Para piorar a situação, em outubro uma funcionária da Racket queixou-se à administração da First Look sobre o comportamento de Taibbi, que acusou de abuso verbal e de hostilidade profissional; ela acreditava que tal comportamento era motivado, em parte, por ela ser mulher.

Os editores do Intercept deixam claro, no entanto, que nunca presenciaram tal comportamento abusivo e que a funcionária não quis ser identificada no artigo ou falar sobre o caso. Em um adendo no fim do texto, Taibbi também é defendido por Alex Pareene, editor-executivo da Racket, que afirma que nunca testemunhou “qualquer comportamento que pudesse ser caracterizado como ‘abusivo’”. “Sua hostilidade era destinada a seus superiores, não a seus subordinados. Ele certamente não era mais ‘combativo’ do que diversos editores com que trabalhei, incluindo o editor-chefe do Intercept, John Cook”, escreveu.

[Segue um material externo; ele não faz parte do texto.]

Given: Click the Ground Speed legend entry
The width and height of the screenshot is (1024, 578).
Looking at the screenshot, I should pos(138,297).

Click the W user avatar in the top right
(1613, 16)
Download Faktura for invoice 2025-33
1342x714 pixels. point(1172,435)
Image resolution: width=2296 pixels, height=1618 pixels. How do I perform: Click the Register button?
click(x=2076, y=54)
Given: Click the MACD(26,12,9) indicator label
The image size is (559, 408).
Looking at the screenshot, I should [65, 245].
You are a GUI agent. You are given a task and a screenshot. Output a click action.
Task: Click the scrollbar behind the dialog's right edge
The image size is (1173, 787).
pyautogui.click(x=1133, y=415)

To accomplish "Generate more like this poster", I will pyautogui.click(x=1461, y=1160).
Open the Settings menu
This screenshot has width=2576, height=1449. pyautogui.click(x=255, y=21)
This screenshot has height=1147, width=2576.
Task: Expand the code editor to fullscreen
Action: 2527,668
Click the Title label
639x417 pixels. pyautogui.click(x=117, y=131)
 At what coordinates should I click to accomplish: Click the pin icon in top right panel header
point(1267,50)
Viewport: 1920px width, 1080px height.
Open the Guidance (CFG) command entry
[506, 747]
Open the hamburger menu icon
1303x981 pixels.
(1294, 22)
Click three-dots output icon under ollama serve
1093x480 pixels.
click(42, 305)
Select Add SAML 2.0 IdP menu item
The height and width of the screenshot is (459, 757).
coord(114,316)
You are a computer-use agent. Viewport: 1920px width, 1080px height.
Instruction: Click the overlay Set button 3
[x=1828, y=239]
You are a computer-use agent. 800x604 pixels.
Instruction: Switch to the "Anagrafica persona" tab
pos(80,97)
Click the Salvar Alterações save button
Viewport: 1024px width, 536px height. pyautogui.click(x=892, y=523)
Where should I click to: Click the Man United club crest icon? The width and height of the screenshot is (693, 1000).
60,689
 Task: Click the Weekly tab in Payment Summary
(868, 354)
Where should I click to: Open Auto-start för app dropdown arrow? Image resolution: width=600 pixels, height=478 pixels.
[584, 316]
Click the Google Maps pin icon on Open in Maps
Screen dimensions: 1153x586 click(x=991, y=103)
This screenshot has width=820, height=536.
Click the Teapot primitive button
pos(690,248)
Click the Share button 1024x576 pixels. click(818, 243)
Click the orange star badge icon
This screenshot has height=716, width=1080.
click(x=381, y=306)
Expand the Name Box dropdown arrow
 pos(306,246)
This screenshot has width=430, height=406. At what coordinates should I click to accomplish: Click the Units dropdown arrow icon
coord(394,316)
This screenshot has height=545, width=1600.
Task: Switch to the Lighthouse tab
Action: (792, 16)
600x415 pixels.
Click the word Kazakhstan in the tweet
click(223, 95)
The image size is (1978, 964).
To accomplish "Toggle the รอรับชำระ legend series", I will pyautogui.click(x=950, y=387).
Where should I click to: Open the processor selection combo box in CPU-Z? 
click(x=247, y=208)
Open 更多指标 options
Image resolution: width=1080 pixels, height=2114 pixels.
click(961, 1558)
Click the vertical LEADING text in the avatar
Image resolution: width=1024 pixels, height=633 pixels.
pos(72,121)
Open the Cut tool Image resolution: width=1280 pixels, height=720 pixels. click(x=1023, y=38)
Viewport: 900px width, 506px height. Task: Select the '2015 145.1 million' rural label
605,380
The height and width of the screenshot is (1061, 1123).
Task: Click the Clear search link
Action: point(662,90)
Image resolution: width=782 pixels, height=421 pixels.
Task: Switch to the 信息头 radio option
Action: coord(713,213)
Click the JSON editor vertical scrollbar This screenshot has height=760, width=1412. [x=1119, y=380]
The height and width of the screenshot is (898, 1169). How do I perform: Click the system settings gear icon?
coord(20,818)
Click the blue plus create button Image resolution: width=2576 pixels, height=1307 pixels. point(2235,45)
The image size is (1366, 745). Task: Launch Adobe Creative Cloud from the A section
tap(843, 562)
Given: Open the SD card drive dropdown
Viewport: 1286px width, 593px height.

Dias após a saída de Taibbi da First Look, a Rolling Stone confirmou que ele voltará a escrever para a revista. O futuro dos projeto da empresa de Omidyar é incerto: há alguns meses, o empresário afirmou que estava revisando o foco da companhia e construindo um ambiente para promover o desenvolvimento de novas tecnologias para distribuição e consumo de notícias. E ainda que tenha dito que seu compromisso com o Intercept e com a Racket continua firme, deixou claro que, a curto prazo, não serão lançadas mais revistas digitais. A ideia do site “carro-chefe” também foi abandonada.

“A maior parte dos jornalistas contratada pela First Look teve a impressão de que estaria se unindo a uma grande e ambiciosa organização de notícias, e a mudança deixou muitos funcionários profundamente preocupados quanto ao compromisso da companhia com o jornalismo e confusos quanto a sua missão”, concluem os editores do Intercept.